Many of our schools have the brightly coloured flat plastic pentominoes tucked away in storage cupboards. I have always like pentominoes due to their affordances for puzzles, problem-solving and spatial reasoning.
One thing I’ve noticed is that they have not been particularly appealing to our younger learners and I wondered if it was because of their two-dimensionality. I thought something that was more tactile for them and that they could build with might be more appealing.
When I saw these cubes at the dollar store, my mind went to building pentominoes based on a task I had read about in the Taking Shape book by Joan Moss et al.
How many different ways can 3 blocks be put together, with all edges and faces flush?
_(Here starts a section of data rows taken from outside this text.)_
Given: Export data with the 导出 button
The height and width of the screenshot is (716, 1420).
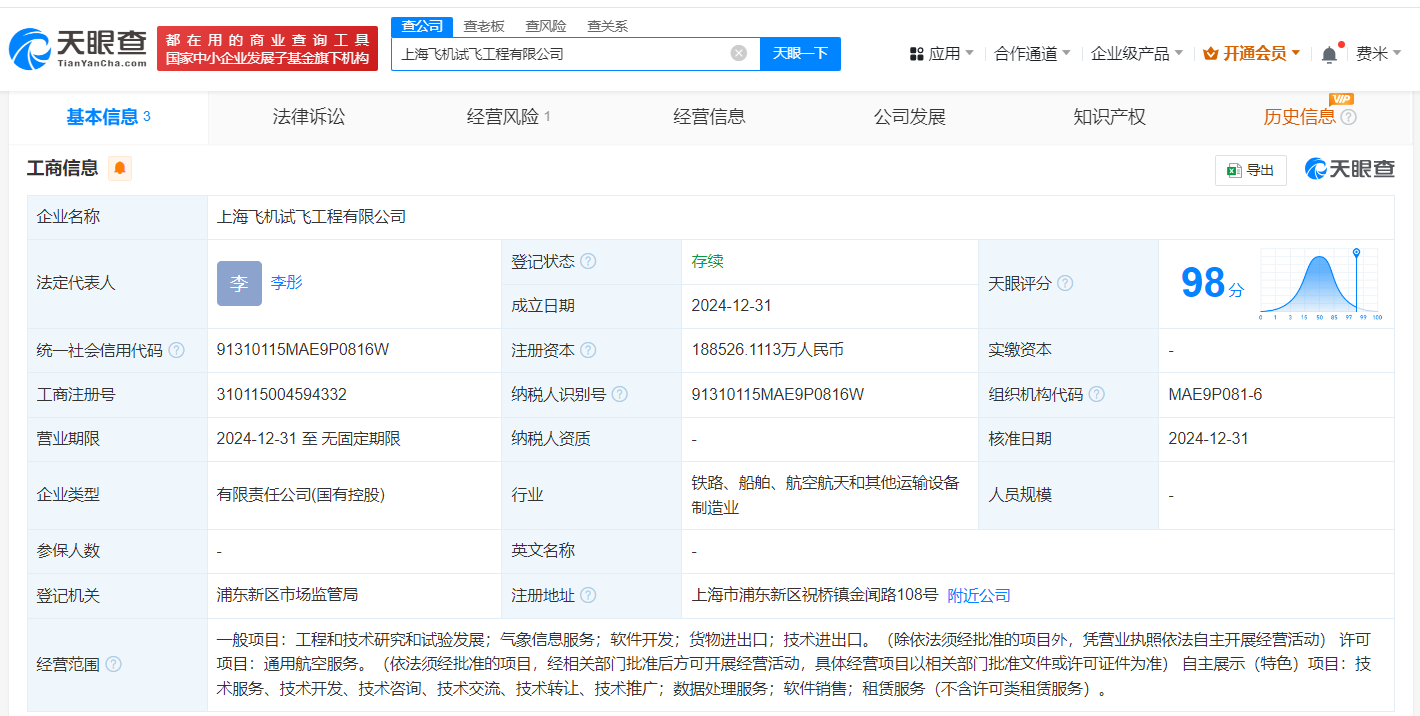Looking at the screenshot, I should [1250, 170].
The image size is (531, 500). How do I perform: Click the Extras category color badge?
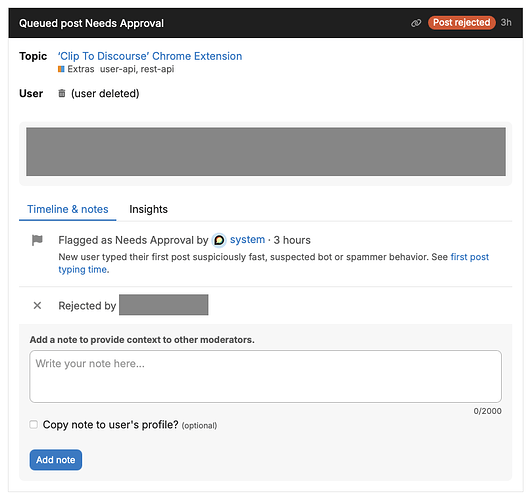click(61, 69)
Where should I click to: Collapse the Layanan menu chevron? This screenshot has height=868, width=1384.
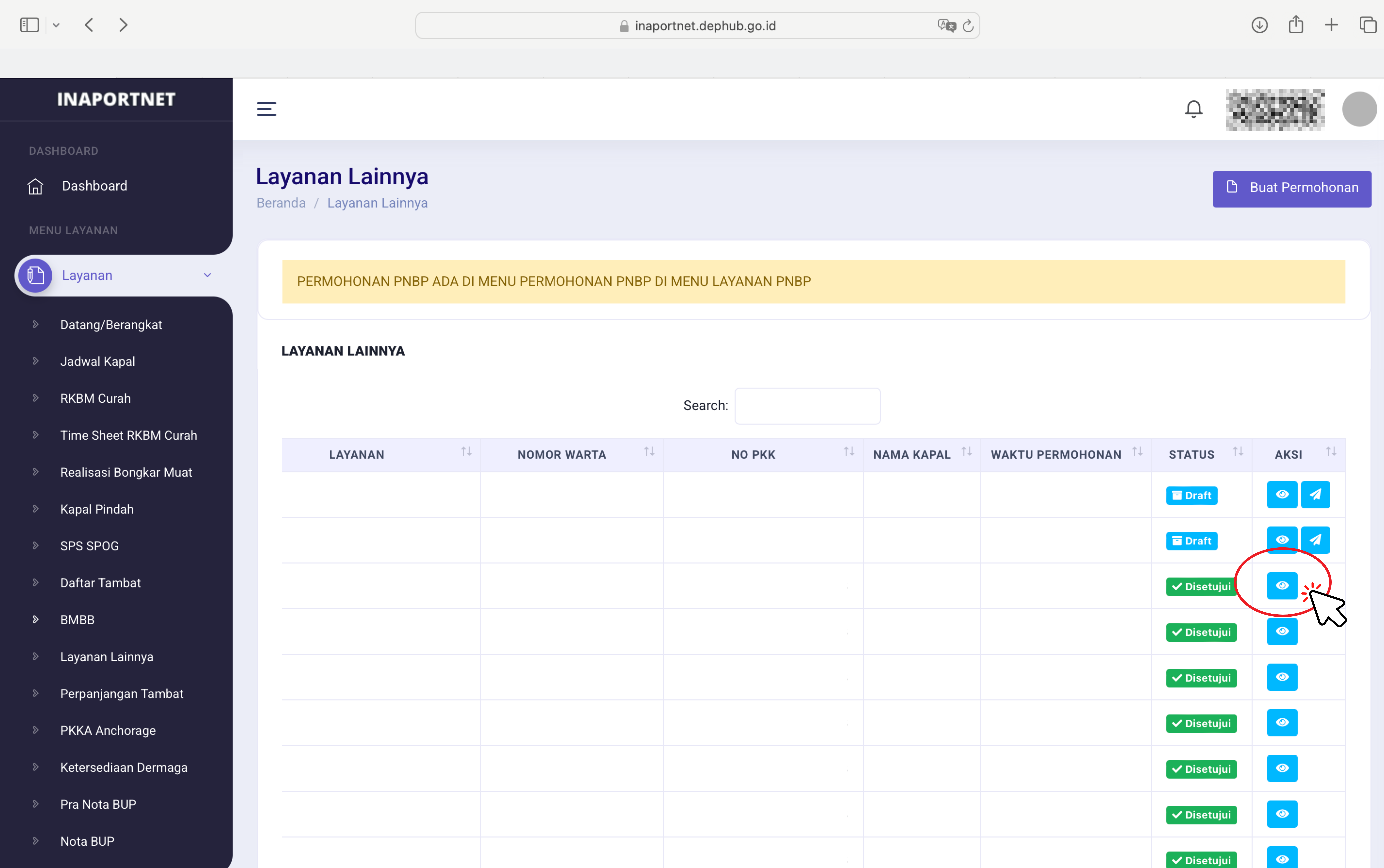pos(207,276)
How will you know if you have found all the ways? Are two objects congruent if their orientation is different?
With 4 blocks?
With 5 blocks? (pentominoes)
I have done this task with teachers, both as part of our BCAMT Reggio-Inspired Mathematics Collaborative Inquiry Project and as part of a session on the mathematics curricular competencies at our district conference.
Teachers have found this task touches upon so many areas in our curriculum – spatial reasoning, geometry, problem-solving, visualizing, reasoning and analyzing, communicating, etc.
As an extension to the building task, using the little wood cubes, I glued sets of pentominoes together, using an image of the 12 pentominoes I found online to help me as a guide. I also left lots of blocks not glued to be used for building the different arrangements.
Pro-tip – don’t use liquid white glue on the coloured blocks….the dye runs and you’ll have a mess on your hands and elsewhere!
One of the unique aspects of pentominoes is that they are able to fit together to form various rectangles. How many different rectangles can you make using some or all of the pentominoes?